Robert Dobrzycki CEO & Co-Owner of Panattoni Europe, UK, and India said: “The sale of our Wroclaw logistics park to P3 demonstrates the sustained strong institutional investor appetite for industrial and logistics real estate.”
P3 Logistic Parks was advised in the transaction process by Greenberg Traurig, Gleeds, Cushman & Wakefield, and Delta-Simons, PwC Poland.
Enel X installs photovoltaic power station at CTPark Bucharest
CTP continues to invest in green energy by installing a 1.5 MW photovoltaic power station at the CTPark Bucharest industrial park in western Bucharest.
The plant will be developed by Enel X Romania and comprises approximately 3,700 rooftop panels that will provide an average annual production of 2,100 MWh, with priority distribution to its tenants.
“We are the first real estate developer with a rooftop PV station in Romania that is already operational,” said Ana Dumitrache, Country Head of CTP Romania.
“The photovoltaic plants mounted on the roof represent for this sector a unique opportunity to significantly reduce the impact of its own activities on the environment, being at the same time a good financial investment,” said Daniel Ortiz, General Manager of Enel X Romania.
Speedwell makes large land purchase close to Bucharest
Speedwell has purchased a land plot of 14 hectares in northern Bucharest, for a new residential development that will feature 210 villas.
All the homes in the planned project, Glenwood Estate, will include photovoltaic panels and additional facilities designed to ensure the sustainability of the complex.
“The Corbeanca area has the advantage of being in proximity of Bucharest, yet it is also a setting where people have access to nature and all its benefits,” said Jan Demeyere, Architect and Co-Founder of Speedwell.
Office developers look to increase Romania’s regional office stock
Developers announced the construction of more than 275,000 sqm of new office projects in the major regional cities – Cluj-Napoca, Timisoara, Iasi and Brasov, therefore the modern office stock could reach around 1.3 million sqm in the next 5 years, according to the Cushman & Wakefield Echinox Office Market latest Regional Cities report.
Iasi and Cluj-Napoca will benefit from the highest new supply of office spaces in the coming years. Cluj-Napoca remains the most significant regional office hub, with a stock of 340,000 sqm at the end of 2022, followed by Timisoara (293,000 sqm), Iasi (213,000 sqm) and Brasov (152,000 sqm).
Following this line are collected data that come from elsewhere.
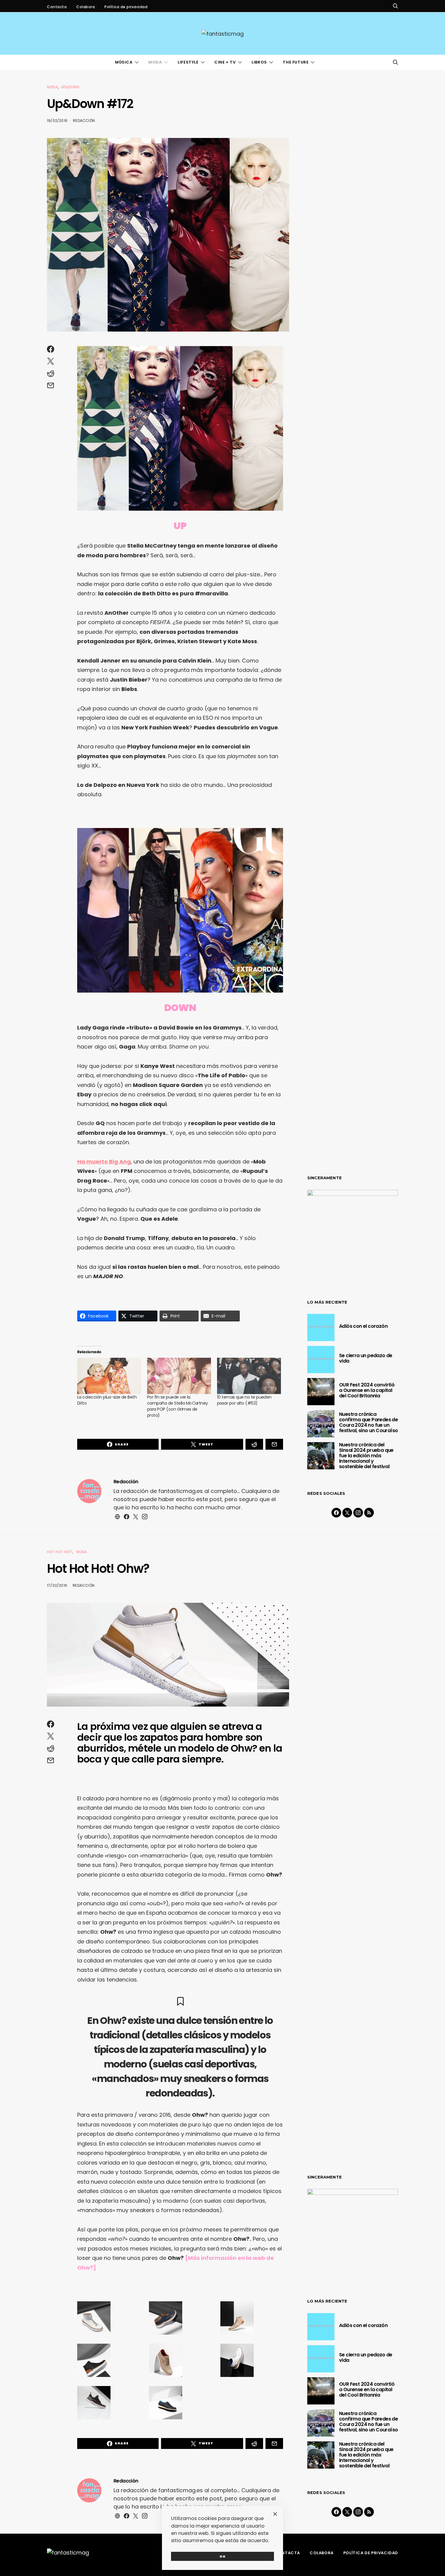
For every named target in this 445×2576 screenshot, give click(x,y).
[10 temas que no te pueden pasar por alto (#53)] (249, 1376)
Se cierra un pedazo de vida (365, 1358)
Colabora (85, 6)
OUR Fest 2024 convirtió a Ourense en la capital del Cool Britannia (366, 1390)
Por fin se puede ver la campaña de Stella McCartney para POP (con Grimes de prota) (177, 1406)
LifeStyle (188, 62)
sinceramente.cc (222, 1285)
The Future (295, 62)
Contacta (57, 6)
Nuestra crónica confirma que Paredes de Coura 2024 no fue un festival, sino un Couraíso (368, 1422)
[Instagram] (358, 1512)
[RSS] (369, 1512)
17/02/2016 (57, 1585)
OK (222, 2556)
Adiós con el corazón (363, 1326)
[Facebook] (336, 1512)
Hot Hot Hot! (59, 1551)
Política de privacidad (125, 6)
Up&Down (70, 87)
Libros (259, 62)
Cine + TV (225, 62)
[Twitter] (347, 1512)
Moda (155, 62)
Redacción (84, 120)
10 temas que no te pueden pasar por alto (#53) (244, 1400)
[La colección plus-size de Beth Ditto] (109, 1376)
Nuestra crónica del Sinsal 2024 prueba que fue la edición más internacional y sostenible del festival (366, 1455)
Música (124, 62)
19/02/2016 (57, 120)
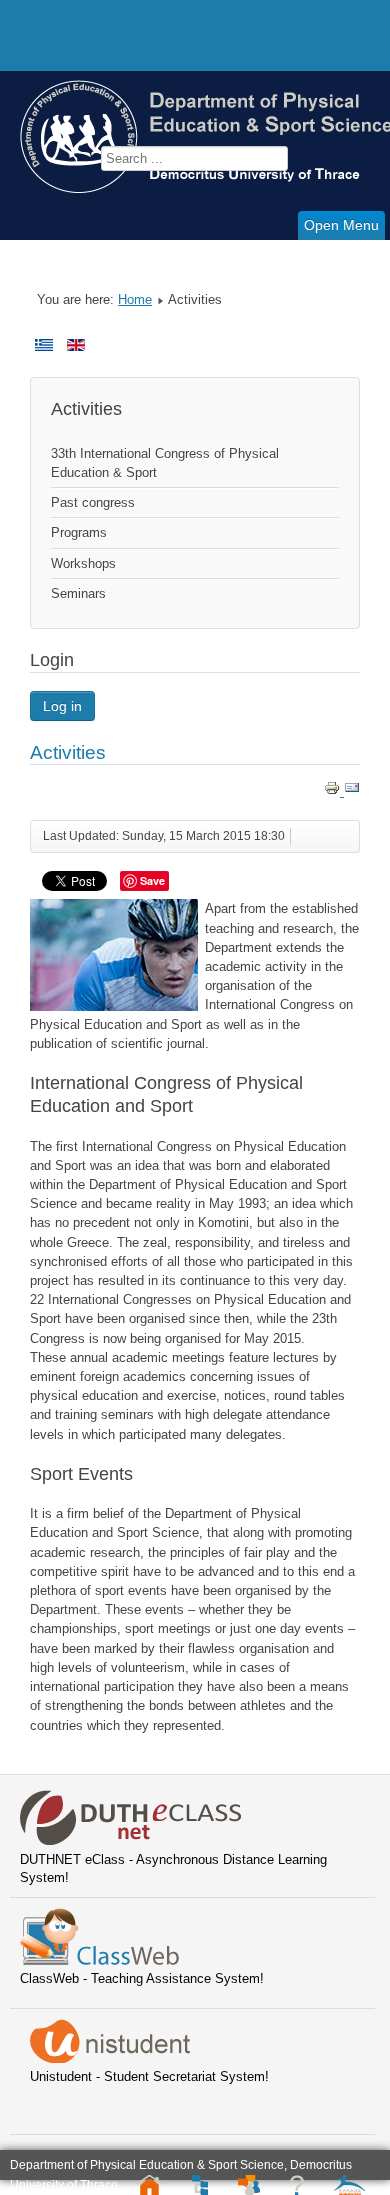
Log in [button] (62, 706)
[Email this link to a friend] (352, 791)
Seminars (78, 593)
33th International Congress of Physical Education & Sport (165, 463)
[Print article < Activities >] (334, 791)
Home (135, 299)
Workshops (83, 563)
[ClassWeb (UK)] (99, 1960)
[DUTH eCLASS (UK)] (131, 1841)
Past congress (93, 502)
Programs (79, 532)
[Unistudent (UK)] (110, 2058)
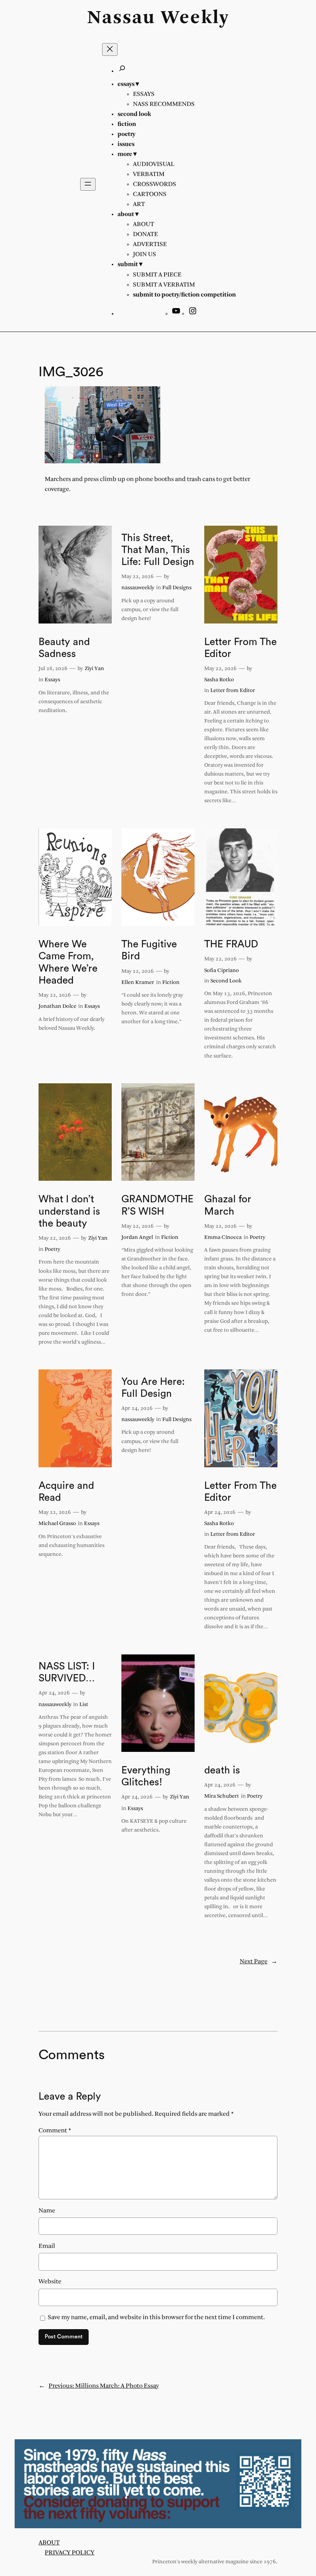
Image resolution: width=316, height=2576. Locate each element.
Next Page (258, 1961)
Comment (55, 2130)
The main office projects under construction, include: in Iasi – Silk District (a mixed-use project developed in several phases, which will consist of an office component of 104,000 sqm) developed by Prime Kapital, Palas Campus (60,000 sqm), developed by Iulius Group; in Brasov – AFI Europe intends to extend AFI Park and NHood announced a new building within the Coresi Business Campus.
Vlad Saftoiu, Head of Research Cushman & Wakefield Echinox, commented: “The major regional cities continue to be a point of attraction for the companies wishing to further expand their presence in Romania, with developers, therefore, aligning their investment plans based on this continuous demand.”
The main driver of the leasing activity is the IT sector, which had a share of more than 70 percent of the total take-up last year.